- **Text passage**
By Erica Faber – Orchard Productivity Manager
Excessive copper can affect the uptake of phosphorus, zinc, manganese and iron, resulting in low levels within the plant contributing to poorer performance and yield. High levels of copper have also been found to inhibit root growth as well as have an adverse effect on beneficial fungi (which suppress phytophthora), bacteria, protozoa and earthworms. Copper-based fungicides however are an effective means of improving packouts and returns by controlling fungal diseases such as anthracnose, post-harvest rots etc. Until alternative, effective controls are found, it seems they are our only option. So, what can we as growers do to ensure we try minimize these negative side effects.
These are some suggestions for avoiding elevated levels of copper and their side effects within our orchards:
Firstly, by managing orchard sanitation, we can reduce the source of fungal inoculum in orchards by chipping or mulching the old prunings and by removing windfall fruit from the orchard floor. This will lower the incidence of anthracnose and post-harvest rots and will reduce the amount of copper sprays eventually required for the control of these fungal diseases.
Pruning also plays an integral part in reducing the severity of these fungal diseases by allowing better air movement throughout the canopy, thereby improving drying conditions.
Calcium sprays onto young developing fruit will be absorbed by the fruit and ensure improved fruit quality as well as strengthened cell walls. These strengthened cell walls are more resilient to penetration of the fungal hyphae as well as post-harvest bruising. Remember though that Boron also affects calcium absorption, so this needs to be in balance for the calcium to be effective.
Limit the copper ion concentration on plant surfaces by using copper products that are relatively insoluble in water, i.e. fixed copper.

- **Work request 1**
In the text on copper in orchards, what type of copper product is suggested for limiting the copper ion concentration on plant surfaces?
- **Work request 2**
List each nutrient whose uptake, according to the text on copper in orchards, can be affected by excessive copper.
- **Work request 3**
According to the text on copper in orchards, how does pruning help reduce the severity of fungal diseases?

- **Provided data**
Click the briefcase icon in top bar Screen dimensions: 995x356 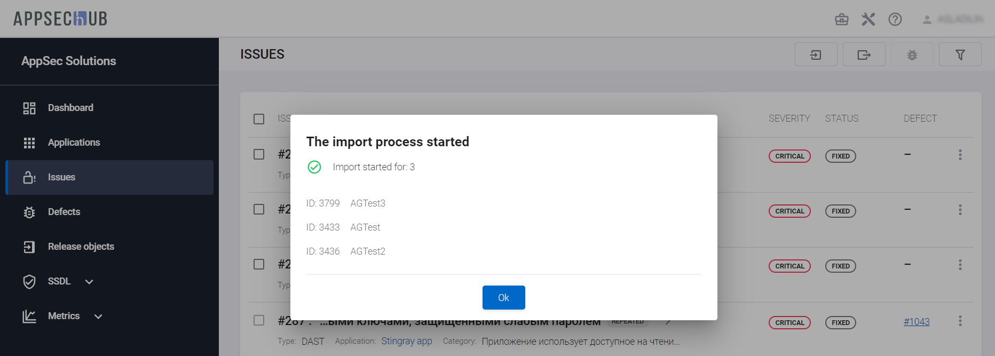(x=841, y=20)
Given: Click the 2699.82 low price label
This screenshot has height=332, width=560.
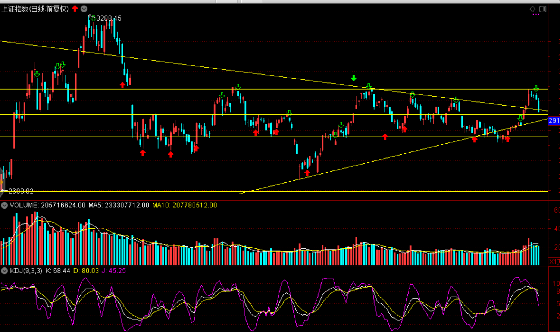Looking at the screenshot, I should click(x=21, y=191).
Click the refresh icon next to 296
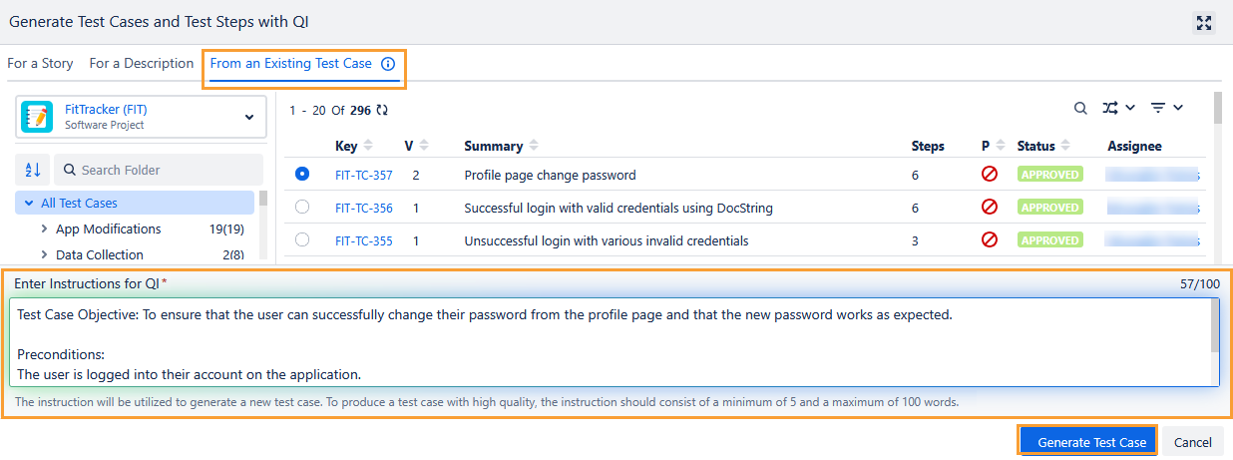The image size is (1233, 460). coord(382,111)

- **Final answer 1**
Copper products that are relatively insoluble in water, such as fixed copper.

- **Final answer 2**
Phosphorus, zinc, manganese, iron

- **Final answer 3**
Pruning lets air move better through the canopy, which improves drying conditions.